On another subject: I had an issue with this setup under ESXi as the Automatic NAT rules weren't generated for some reason on both firewalls (they were under VirtualBox though). I find that odd, but I recall a few weeks ago while I was giving a class at the college and was using OPNsense for setting up an OpenVPN vpn with my students I was seeing internal network address reaching my firewall WAN port.  The day before, I wasn't seeing this and I didn't change the setup, so I blamed VirtualBox for the problem... but now, I see the same behavior under ESXi and I am wondering if there is an issue with the automatic Outbound NAT rules generation somehow.  What is causing this behavior?

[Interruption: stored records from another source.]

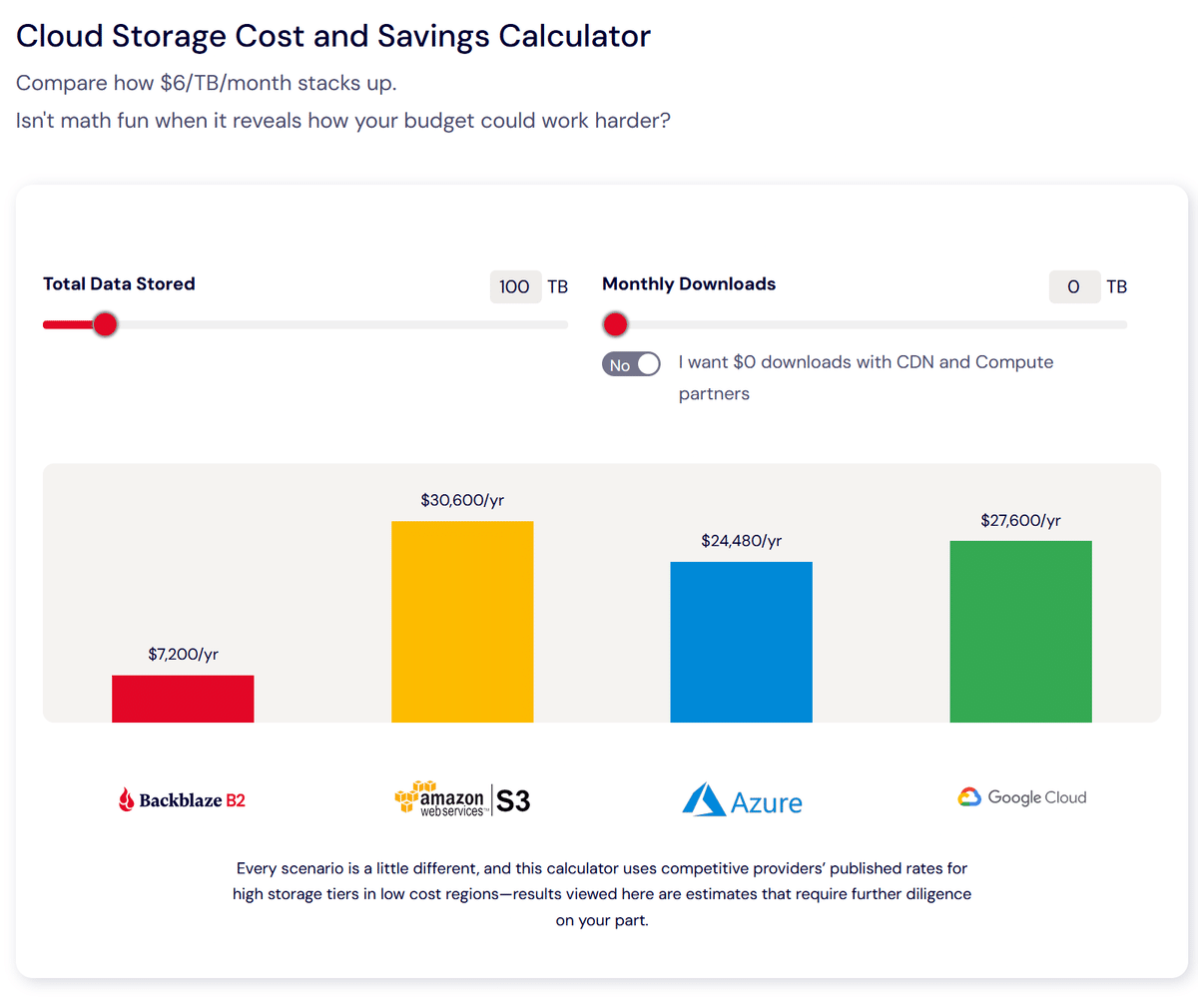Click the $24,480/yr cost label
Viewport: 1198px width, 1008px height.
[x=742, y=541]
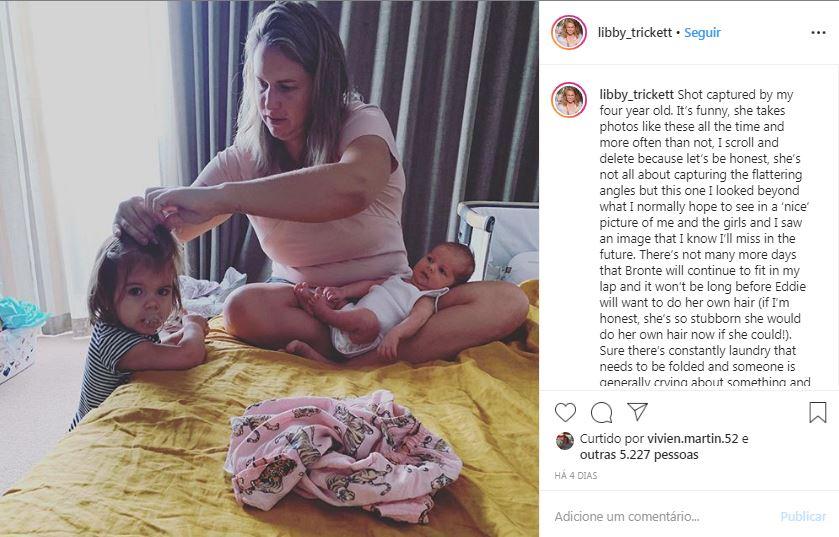Image resolution: width=839 pixels, height=537 pixels.
Task: Open vivien.martin.52 profile link
Action: pos(693,439)
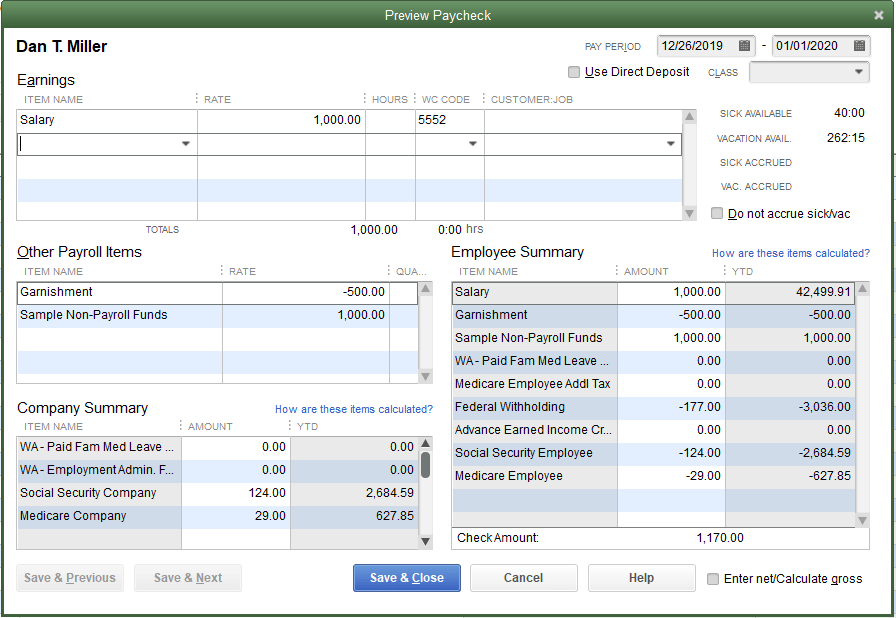Open the calendar icon for pay period start date
Screen dimensions: 896x618
(744, 45)
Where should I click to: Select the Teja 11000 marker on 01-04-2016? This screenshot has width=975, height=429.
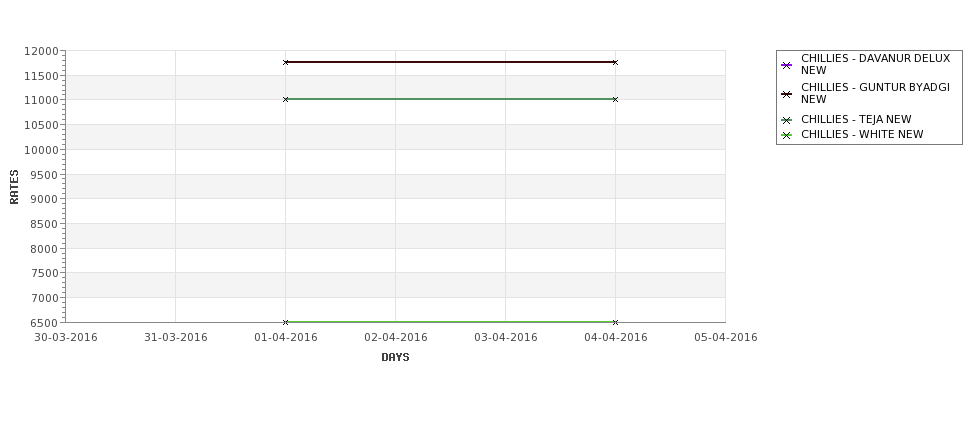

Nat always reduces throughput as it travels the CPU. Auto NAT can cause problems when you have multiple devices in this network to reach. Then you have to remove upstream gateway in Interface config and add manual nat rules. :)

December 21, 2019, 05:06:25 PM #88 Last Edit: December 22, 2019, 11:54:17 AM by pjdouillard
I wouldn't say that NAT always reduces throughput as it depends on what devices are used.
APUs and lot of other cheap and low powered devices do have issues with NAT yes - it was the main reason why I ditched many consumer grade routers when I got fiber 1 Gbps at home 4 years ago.  Back then, only the Linksys 3200ACM was able to keep up the speed with NAT active... until mysteriously - like hundreds of other people that posted on the Linksys forums - connections started to drop randomly and Internet connectivity became a nightmare.

That's when I started looking for something better and I ended up with pfSense on a SG-3100 two years ago.  All my problem were solved and still are up to this day.


Can we please quit the others-are-so-great talk now? I don't think mentioning it in every other of your posts really helps this community in any substantial way.